Esta página no está disponible en el idioma seleccionado Spanish : Español y la proponemos por consiguiente en English : English.

Deputy Secretary General addresses Customs-Ports cooperation

20 octubre 2021

On 19 October 2021, the WCO Deputy Secretary General (DSG), Mr. Ricardo Treviño Chapa, addressed the Port community during a webinar on Customs-Ports cooperation organized by the Secretariat of the Inter-American Committee on Ports (S/CIP) and the International Port Community System Association (IPCSA). The aim of the webinar was to address key aspects and challenges of the working relationship between Ports and Customs, share best practices to improve communication and efficiency, and consider how ports can support the role and responsibilities of Customs and vice-versa.

In his presentation, the WCO DSG highlighted the important role of Customs in border coordination.
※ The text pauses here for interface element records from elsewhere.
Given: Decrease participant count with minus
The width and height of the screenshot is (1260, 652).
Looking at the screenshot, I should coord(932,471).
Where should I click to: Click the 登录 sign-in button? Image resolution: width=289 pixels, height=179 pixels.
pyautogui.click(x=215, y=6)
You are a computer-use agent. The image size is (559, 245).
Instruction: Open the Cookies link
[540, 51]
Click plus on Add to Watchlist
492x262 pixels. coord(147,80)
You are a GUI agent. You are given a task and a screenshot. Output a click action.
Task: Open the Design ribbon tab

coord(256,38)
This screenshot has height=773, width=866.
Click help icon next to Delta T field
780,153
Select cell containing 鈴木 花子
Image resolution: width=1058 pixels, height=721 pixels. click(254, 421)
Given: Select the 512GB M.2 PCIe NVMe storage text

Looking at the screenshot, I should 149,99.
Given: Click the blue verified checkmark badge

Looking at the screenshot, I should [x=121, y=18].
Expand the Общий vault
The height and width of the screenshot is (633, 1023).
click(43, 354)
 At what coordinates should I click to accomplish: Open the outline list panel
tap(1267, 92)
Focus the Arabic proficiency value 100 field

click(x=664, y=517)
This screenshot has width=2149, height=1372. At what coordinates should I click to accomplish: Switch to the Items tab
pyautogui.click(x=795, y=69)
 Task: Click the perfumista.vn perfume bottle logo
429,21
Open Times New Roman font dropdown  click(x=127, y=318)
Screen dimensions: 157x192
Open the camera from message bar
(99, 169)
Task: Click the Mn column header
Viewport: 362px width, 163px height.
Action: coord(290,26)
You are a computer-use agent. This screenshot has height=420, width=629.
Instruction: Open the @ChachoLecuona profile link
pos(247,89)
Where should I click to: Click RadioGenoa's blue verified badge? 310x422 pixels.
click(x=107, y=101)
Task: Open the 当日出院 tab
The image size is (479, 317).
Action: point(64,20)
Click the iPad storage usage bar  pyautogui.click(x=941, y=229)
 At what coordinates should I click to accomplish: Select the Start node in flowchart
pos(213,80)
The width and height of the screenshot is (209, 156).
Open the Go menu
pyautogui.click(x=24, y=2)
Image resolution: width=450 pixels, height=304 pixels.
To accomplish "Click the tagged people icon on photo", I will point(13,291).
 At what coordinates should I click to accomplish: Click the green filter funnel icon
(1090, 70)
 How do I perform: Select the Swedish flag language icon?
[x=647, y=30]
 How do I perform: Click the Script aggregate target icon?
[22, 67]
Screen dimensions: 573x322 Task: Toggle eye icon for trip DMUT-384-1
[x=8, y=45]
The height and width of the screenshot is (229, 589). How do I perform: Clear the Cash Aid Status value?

He mentioned the flagship instruments developed by the WCO to support further integration and cooperation between various stakeholders, such as the Coordinated Border Management Compendium and the Single Window, the SAFE Framework of Standards, especially its pillar related to Customs-Business partnership, and the AEO Programme. He stressed that enhancing the cooperation between all active operators at the border would facilitate the development of harmonized procedures and the exchange of information. These aspects were clearly high in the priorities of the WCO for the future. He concluded that trust needed to be built in order to move towards the establishment of a coherent framework where Customs could conduct controls while providing facilitation for the movement of legitimate trade.  

The other panelists, namely Mr. Uwe Liebschner from IPCSA and Mr. Rommel Edwards from Barbados Port Inc., agreed that cooperation was key to adequately facing the challenges related to the multiplicity of legislation, IT systems and requirements, as well as the continuously increasing volumes of goods. They also underlined the importance of digitalizing the processes and infrastructures. Mr. Liebschner especially said that considering the features of modern trade, efficiency was needed to reduce the burden and costs for legitimate businesses while improving the overall processes for government agencies and traders. Mr. Rommel considered that legal frameworks were sometimes outdated and that there were discrepancies between the rules applied to Customs and Port authorities. More consistency was needed to shift paradigm and operate in a sound environment of collaboration between stakeholders.